Помедлил я немного, подождал, когда Куря на железяку раскаленную походить начнет. От нетерпения печенег себе щеки расчесывать принялся, вот тогда я рыбу долгожданную и подсек:
– А что в этот раз ты против седла выставишь?
– Все равно, – сказал он. – Что хочешь, то и проси.
– И слово твое крепкое? – Я ему пристально прямо в глаз посмотрел.
– Крепче железа! – воскликнул он и кулаком по колену треснул. – Духи степные мне свидетели, а богиня Мон поручителем! – и на землю смачно плюнул.
– Ну, никто тебя за язык не тянул, – вздохнул я. – Будем играть… на твоих полонян.

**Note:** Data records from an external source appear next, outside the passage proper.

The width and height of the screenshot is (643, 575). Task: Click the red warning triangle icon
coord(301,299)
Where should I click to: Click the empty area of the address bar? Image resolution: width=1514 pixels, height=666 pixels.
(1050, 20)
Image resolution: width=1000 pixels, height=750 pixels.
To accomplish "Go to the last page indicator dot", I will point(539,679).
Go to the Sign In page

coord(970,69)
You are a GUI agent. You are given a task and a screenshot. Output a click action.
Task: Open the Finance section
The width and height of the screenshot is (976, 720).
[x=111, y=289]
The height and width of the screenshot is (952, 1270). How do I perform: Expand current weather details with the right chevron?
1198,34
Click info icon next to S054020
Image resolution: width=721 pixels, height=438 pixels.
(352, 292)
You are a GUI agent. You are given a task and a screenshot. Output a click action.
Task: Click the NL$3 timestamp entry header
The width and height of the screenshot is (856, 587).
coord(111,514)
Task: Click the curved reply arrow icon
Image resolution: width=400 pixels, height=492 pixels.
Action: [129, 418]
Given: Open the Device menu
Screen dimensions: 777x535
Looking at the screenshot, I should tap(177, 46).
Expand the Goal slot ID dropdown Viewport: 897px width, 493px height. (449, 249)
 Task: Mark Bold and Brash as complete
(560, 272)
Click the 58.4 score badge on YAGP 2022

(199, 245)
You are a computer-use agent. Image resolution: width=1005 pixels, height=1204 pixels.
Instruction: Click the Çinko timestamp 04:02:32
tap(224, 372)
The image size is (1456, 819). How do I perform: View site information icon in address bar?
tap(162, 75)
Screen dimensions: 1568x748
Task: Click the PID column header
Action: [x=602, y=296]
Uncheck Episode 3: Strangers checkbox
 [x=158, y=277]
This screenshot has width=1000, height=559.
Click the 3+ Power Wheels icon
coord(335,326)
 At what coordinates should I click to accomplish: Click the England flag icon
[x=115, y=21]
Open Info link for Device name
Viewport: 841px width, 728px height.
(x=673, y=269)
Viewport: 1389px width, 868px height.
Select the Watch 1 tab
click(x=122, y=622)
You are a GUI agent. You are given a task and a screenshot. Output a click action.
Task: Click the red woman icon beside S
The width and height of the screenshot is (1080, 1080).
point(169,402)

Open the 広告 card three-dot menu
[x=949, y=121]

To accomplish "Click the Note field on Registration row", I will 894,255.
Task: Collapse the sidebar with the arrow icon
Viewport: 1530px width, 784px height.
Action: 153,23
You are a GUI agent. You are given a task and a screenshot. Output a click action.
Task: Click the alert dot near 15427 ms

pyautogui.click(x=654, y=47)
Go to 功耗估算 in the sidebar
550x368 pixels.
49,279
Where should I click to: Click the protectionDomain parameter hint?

– Быть посему, – сказал он поспешно и осекся тут же.
Только слово не птаха глупая, его в степи до смерти не загоняешь. Сказал, так и делать придется.
– Может, все-таки передумаешь?
– Я слова свои обратно не беру, – разозлился Куря и первый ход сделал.
Солнце свой путь дневной закончило и устало выискивало местечко поудобней, чтобы скорее спрятаться за окоем. Печенеги, наевшись, напившись и набузившись вволю, расселись вокруг нашего кургана. Тихо сидели, дожидались восхода полной луны.
Каменная баба, утомленная шумом и гамом суетных людишек, отдыхала. За ее спиной разгорался потрясающей красоты закат, но ей было не до прелестей вечерних. Сколько она восходов и закатов на своем веку повидала, теперь уж и не упомнит. Да и не нужно ей это. Тому, кто вечностью живет и жизнь свою веками меряет, нет дела до пролетающих мимо мгновений. И уж тем более истукану каменному было совсем не интересно, что у его подножия в битве шутейной сошлись две игрушечные армии.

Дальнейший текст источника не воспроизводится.